Die eigentliche Transformationsphase als unbekanntes Niemandsland befindet sich zwischen dem Alten und dem noch unbekannten Neuen. Als Transformationsbegleiter*in sollte ich folglich ebenso zweigleisig denken, um beiden Gruppen gerecht zu werden, den Traurigen, die manchmal wütend sind und den Neugierigen, die oft ungeduldig sind:

  1. In der Phase der Verabschiedung des Alten sollte ich gleichzeitig das, was bislang gut funktionierte wertschätzen und schützen:
  • Die Frage „Was wollen wir erhalten?“ geht an die Traurigen.

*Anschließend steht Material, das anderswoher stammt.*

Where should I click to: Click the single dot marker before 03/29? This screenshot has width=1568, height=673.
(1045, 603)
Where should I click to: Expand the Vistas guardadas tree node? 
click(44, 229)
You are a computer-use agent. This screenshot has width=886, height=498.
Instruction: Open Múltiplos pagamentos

  • Die Frage „Wovon wollen wir uns verabschieden?“ geht an die Neugierigen.
  1. In der Phase des Niemandslands geht es vor allem um Geduld, Toleranz und Verständnis füreinander:
  • Die Neugierigen wollen so schnell wie möglich den Neuanfang starten und sind frustriert, dass viele Prozesse so zäh vorwärts kommen. Für diese Ungeduld braucht es Verständnis und Toleranz. Toleranz und Geduld braucht es aber auch für Experimente in dieser Phase, die scheitern können. Aktuell ist jedoch noch nichts in Stein gemeiselt.
  • Die Trauernden wiederum wollen – trotz des Signals, dass auch etwas vom Alten erhalten bleibt – am Alten als Gesamtkonstrukt festhalten. Entsprechend der fünf Phasen nach Kübler-Ross kann es hier auch zu Wut, Trotzreaktionen („Ich hab’s ja gleich gesagt. Das ist doch alles Mist! Das klappt doch nie!“) oder Ängsten bis hin zu Panik kommen („Wie soll ich da jemals mitkommen? Ich verstehe das alles nicht mehr. Das ist nicht mehr meine Welt.“). Auch dafür braucht es Verständnis, Toleranz und Geduld.
  1. In der Phase des Neuanfangs schließlich zeigen sich erste stabile und belastbare Erkenntnisse: „Ja, unsere Wissensmanagement-Plattform wird genutzt. Ja, unsere Kunden reagieren positiv auf unsere Anpassungen.“ Wie in der Natur bekommen wir also ein positives oder negatives Feedback zurück, um uns zu zeigen, ob wir auf der richtigen Spur sind. Und damit bekommen wir neue Energie und Sicherheit, um den Weg weiterzuverfolgen oder gegebenenfalls anzupassen:
  • Ein positives Feedback ist jedoch weniger für die Neugierigen, als vielmehr für die Trauernden als Sicherheits-Signal geeignet, auf dem richtigen Weg zu sein.
  • Ein negatives Signal könnte für die Trauernden eine Bestätigung für das Scheitern der Veränderung sein, ist jedoch auch hier mehr für die Neugierigen als Gedulds-Signal geeignet, sich bei Veränderungen in Demut zu üben. Rom wurde schließlich auch nicht an einem Tag erbaut.

Wenn Sie die innerpsychischen Prozesse Ihrer Mitarbeiter*innen ernst nehmen, ist es egal, ob Sie im Rahmen eines Veränderungsprozesses von Change oder Transformation sprechen. Denn letztlich symbolisieren die beiden Begriffe die beiden Seiten einer Medaille.